What you have to do
Extract every record, keeping each one exactly as it is.

(Items from a data source)
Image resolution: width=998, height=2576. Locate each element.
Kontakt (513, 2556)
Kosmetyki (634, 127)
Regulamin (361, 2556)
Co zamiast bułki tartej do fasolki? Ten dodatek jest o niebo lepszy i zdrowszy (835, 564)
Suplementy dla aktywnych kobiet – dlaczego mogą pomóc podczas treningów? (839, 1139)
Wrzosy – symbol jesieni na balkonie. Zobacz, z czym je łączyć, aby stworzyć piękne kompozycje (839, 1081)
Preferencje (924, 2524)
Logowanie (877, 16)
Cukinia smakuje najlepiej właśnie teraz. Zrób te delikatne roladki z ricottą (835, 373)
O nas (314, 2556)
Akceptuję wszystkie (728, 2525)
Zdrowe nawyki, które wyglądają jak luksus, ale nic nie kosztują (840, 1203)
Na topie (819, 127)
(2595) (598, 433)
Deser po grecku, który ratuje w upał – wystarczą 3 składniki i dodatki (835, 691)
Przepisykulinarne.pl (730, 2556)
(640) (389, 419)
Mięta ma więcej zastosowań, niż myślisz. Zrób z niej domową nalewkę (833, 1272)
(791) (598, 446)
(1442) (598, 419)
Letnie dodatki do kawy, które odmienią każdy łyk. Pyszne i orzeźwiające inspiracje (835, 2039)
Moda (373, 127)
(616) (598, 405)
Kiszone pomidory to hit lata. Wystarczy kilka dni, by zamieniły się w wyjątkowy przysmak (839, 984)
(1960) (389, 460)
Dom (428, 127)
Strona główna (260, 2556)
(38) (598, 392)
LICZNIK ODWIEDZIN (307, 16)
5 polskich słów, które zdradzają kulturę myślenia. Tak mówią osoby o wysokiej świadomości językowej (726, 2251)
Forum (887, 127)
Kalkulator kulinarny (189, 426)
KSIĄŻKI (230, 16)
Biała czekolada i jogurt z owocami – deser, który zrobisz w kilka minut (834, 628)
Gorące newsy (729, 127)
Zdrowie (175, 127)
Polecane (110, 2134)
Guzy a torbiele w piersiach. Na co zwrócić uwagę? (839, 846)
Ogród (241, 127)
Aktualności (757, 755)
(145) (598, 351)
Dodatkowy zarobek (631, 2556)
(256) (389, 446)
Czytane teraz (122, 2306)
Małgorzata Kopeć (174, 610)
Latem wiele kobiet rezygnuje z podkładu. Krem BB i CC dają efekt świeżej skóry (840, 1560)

Answer box
Image resolution: width=998, height=2576. Locate each element.
Kontakt (513, 2556)
Kosmetyki (634, 127)
Regulamin (361, 2556)
Co zamiast bułki tartej do fasolki? Ten dodatek jest o niebo lepszy i zdrowszy (835, 564)
Suplementy dla aktywnych kobiet – dlaczego mogą pomóc podczas treningów? (839, 1139)
Wrzosy – symbol jesieni na balkonie. Zobacz, z czym je łączyć, aby stworzyć piękne kompozycje (839, 1081)
Preferencje (924, 2524)
Logowanie (877, 16)
Cukinia smakuje najlepiej właśnie teraz. Zrób te delikatne roladki z ricottą (835, 373)
O nas (314, 2556)
Akceptuję wszystkie (728, 2525)
Zdrowe nawyki, które wyglądają jak luksus, ale nic nie kosztują (840, 1203)
Na topie (819, 127)
(2595) (598, 433)
Deser po grecku, który ratuje w upał – wystarczą 3 składniki i dodatki (835, 691)
Przepisykulinarne.pl (730, 2556)
(640) (389, 419)
Mięta ma więcej zastosowań, niż myślisz. Zrób z niej domową nalewkę (833, 1272)
(791) (598, 446)
(1442) (598, 419)
Letnie dodatki do kawy, które odmienią każdy łyk. Pyszne i orzeźwiające inspiracje (835, 2039)
Moda (373, 127)
(616) (598, 405)
Kiszone pomidory to hit lata. Wystarczy kilka dni, by zamieniły się w wyjątkowy przysmak (839, 984)
(1960) (389, 460)
Dom (428, 127)
Strona główna (260, 2556)
(38) (598, 392)
LICZNIK ODWIEDZIN (307, 16)
5 polskich słów, które zdradzają kulturę myślenia. Tak mówią osoby o wysokiej świadomości językowej (726, 2251)
Forum (887, 127)
Kalkulator kulinarny (189, 426)
KSIĄŻKI (230, 16)
Biała czekolada i jogurt z owocami – deser, który zrobisz w kilka minut (834, 628)
Gorące newsy (729, 127)
Zdrowie (175, 127)
Polecane (110, 2134)
Guzy a torbiele w piersiach. Na co zwrócić uwagę? (839, 846)
Ogród (241, 127)
Aktualności (757, 755)
(145) (598, 351)
Dodatkowy zarobek (631, 2556)
(256) (389, 446)
Czytane teraz (122, 2306)
Małgorzata Kopeć (174, 610)
Latem wiele kobiet rezygnuje z podkładu. Krem BB i CC dają efekt świeżej skóry (840, 1560)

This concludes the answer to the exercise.